Lately, the Securities and Exchange Commission of Pakistan (SECP) has come up with the Code of Corporate Governance. Though, it was adopted by the three stock exchanges operating in the country, it seems that the SECP is trying to delay its implementation. This impression has emerged due to a number of seminars and meetings arranged at the request of the SECP. It also seems that the Chairman of SECP is seeking an exit on the pretext that corporates wish to delay implementation of the Code.

The most vehement disapproval of the Code, so far, has come from All Pakistan Textile Mills Association (APTMA). A meeting of APTMA members was recently held with Khalid Mirza, Chairman, SECP, at Karachi. In his welcome address Nadeem Maqbool, Chairman, APTMA, requested that the implementation of the Code be deferred for at least six months for necessary consultation with the representatives of the industry.

Nadeem also emphasized, "Inspite of the most significant contribution of the textile industry, we regret to point out that SECP did not consult APTMA before finalizing its regulatory policies and procedures." He also pointed out, "Immediately after the draft of the Code was placed on the SECP's website on March 4, 2002, APTMA forwarded its critical comments and observations on major issues. We are also preparing a point-wise response to the Code which we hope will be studied by SECP and due consideration accorded to practical problems and issues which may arise due to its implementation."

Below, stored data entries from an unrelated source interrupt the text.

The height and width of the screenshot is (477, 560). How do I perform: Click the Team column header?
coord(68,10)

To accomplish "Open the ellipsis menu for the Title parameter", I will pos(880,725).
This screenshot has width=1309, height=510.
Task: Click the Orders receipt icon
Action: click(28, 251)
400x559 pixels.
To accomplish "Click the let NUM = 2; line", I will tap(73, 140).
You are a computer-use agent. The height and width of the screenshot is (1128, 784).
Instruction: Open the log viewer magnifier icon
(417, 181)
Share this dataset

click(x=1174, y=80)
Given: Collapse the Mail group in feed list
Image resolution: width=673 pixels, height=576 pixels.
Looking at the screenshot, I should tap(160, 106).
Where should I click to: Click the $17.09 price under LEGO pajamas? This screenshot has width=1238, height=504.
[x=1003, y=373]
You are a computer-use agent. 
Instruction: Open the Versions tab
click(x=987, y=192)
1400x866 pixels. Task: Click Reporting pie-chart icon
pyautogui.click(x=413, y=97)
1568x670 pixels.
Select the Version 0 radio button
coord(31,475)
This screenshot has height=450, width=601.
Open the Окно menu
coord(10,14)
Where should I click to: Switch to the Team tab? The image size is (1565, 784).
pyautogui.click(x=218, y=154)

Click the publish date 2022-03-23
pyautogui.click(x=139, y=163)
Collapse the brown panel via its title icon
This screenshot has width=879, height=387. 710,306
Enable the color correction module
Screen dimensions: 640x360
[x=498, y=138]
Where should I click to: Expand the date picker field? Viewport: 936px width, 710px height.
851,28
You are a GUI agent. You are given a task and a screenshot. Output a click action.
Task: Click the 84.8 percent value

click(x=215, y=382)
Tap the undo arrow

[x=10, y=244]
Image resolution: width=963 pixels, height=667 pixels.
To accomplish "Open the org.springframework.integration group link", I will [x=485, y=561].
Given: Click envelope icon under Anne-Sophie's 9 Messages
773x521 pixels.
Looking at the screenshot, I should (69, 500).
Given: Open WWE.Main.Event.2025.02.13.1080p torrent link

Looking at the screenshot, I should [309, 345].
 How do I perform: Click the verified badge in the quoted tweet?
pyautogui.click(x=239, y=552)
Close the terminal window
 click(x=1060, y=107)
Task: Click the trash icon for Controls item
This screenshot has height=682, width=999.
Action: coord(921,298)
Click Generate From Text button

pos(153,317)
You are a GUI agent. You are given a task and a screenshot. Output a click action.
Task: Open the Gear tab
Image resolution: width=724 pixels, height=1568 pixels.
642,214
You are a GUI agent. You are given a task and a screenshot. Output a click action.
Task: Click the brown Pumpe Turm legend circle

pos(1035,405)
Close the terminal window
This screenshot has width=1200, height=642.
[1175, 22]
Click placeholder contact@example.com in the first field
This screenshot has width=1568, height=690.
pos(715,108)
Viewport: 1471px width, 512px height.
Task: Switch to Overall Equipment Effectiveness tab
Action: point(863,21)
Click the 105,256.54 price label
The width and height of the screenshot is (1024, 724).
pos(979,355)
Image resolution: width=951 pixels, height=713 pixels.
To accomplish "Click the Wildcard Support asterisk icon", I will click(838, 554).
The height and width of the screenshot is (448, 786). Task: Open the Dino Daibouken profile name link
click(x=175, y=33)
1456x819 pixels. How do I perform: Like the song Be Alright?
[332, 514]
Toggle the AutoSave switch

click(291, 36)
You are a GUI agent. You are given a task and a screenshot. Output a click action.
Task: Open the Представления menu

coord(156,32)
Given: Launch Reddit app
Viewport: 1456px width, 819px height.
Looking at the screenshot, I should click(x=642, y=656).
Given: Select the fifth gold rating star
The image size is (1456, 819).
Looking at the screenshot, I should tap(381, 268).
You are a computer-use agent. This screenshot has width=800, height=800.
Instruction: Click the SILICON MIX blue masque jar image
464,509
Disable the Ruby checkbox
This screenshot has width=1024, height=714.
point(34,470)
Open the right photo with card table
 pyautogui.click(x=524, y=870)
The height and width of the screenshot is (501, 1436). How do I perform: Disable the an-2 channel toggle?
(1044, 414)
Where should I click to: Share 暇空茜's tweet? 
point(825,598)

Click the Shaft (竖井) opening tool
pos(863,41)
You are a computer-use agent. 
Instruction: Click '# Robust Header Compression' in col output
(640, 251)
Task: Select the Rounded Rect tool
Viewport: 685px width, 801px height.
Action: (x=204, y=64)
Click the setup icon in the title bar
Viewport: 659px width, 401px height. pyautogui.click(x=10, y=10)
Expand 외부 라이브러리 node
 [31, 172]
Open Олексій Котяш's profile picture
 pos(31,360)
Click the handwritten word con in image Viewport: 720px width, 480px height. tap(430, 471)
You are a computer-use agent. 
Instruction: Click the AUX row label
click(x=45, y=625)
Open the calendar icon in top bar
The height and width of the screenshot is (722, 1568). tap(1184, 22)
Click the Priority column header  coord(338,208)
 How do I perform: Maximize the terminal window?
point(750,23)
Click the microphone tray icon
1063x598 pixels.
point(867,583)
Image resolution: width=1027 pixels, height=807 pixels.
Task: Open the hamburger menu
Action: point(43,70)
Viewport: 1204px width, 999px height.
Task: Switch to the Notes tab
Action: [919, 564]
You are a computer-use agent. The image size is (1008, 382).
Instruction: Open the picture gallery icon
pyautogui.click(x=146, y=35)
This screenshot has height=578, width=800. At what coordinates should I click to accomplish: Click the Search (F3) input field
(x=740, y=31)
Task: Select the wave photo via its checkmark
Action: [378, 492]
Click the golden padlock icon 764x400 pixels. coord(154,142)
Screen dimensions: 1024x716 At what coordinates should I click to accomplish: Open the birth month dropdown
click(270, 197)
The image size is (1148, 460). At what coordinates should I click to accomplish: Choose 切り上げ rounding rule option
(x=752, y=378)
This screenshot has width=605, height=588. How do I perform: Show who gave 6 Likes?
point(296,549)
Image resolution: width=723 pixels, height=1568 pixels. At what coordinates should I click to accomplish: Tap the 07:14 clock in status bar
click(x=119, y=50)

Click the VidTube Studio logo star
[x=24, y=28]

Responding to the presentations of Chairman and members of APTMA, Chairman SECP apprised that the Code of Corporate Governance is very diluted and mild as compared to the Code already implemented in developed as well as other developing countries. Chairman, SECP was of the opinion that those companies which implement the Code as part of up-gradation of their management and system would be the ones that will prosper and attract investment in future."

According to an analyst, "Chairman, APTMA, boosted that listed textile companies have a representation of 44 per cent on the Karachi Stock Exchange, but most probably forgot to tell the number of textile companies on defaulters counter. He also forgot to tell the share of total paid-up capital and market capitalization of the listed textile companies.

The number of listed textile companies may be high but their share in the total listed capital is certainly not really high."

According to the annual report of Karachi Stock Exchange for the year 2001, out of 749 listed companies, 220 belong to textile sector. The paid up capital of textile companies is around Rs 23.6 billion as compared to the total listed capital of Rs 233.9 billion. As regards dividend payout, the situation is not enviable. For the year 2000, out of 224 listed companies, 157 posted profit and only 116 paid dividend (this include companies paying cash dividend as well as issuing bonus shares).

According to another analyst, "The history shows that the sponsors of textile companies often resist any effort to improve performance of listed companies. It is on record that they did not agree to cost audit and even approached the court of law to avoid becoming 'live' on Central Depository System. They wish to defer implementation of the Code of Corporate Governance and are also resisting promulgation of the Take-over Law."

Lately, the SECP has encouraged voluntary delisting and way is also being paved for the easy exit. Many analysts say, "Since a large number of public limited companies are like 'sole proprietorship', the sooner the stock exchanges delist them the better it will be". As such bulk of the daily trading volume pertains to less than two dozen companies. They suggest that companies with less than Rs 50 million paid up capital should be delisted immediately.

The carrot and stick policy followed by the SECP has already caused huge losses to investors. While the sponsors of erring companies have thrived, the regulators have hardly responded to outcry of small investors.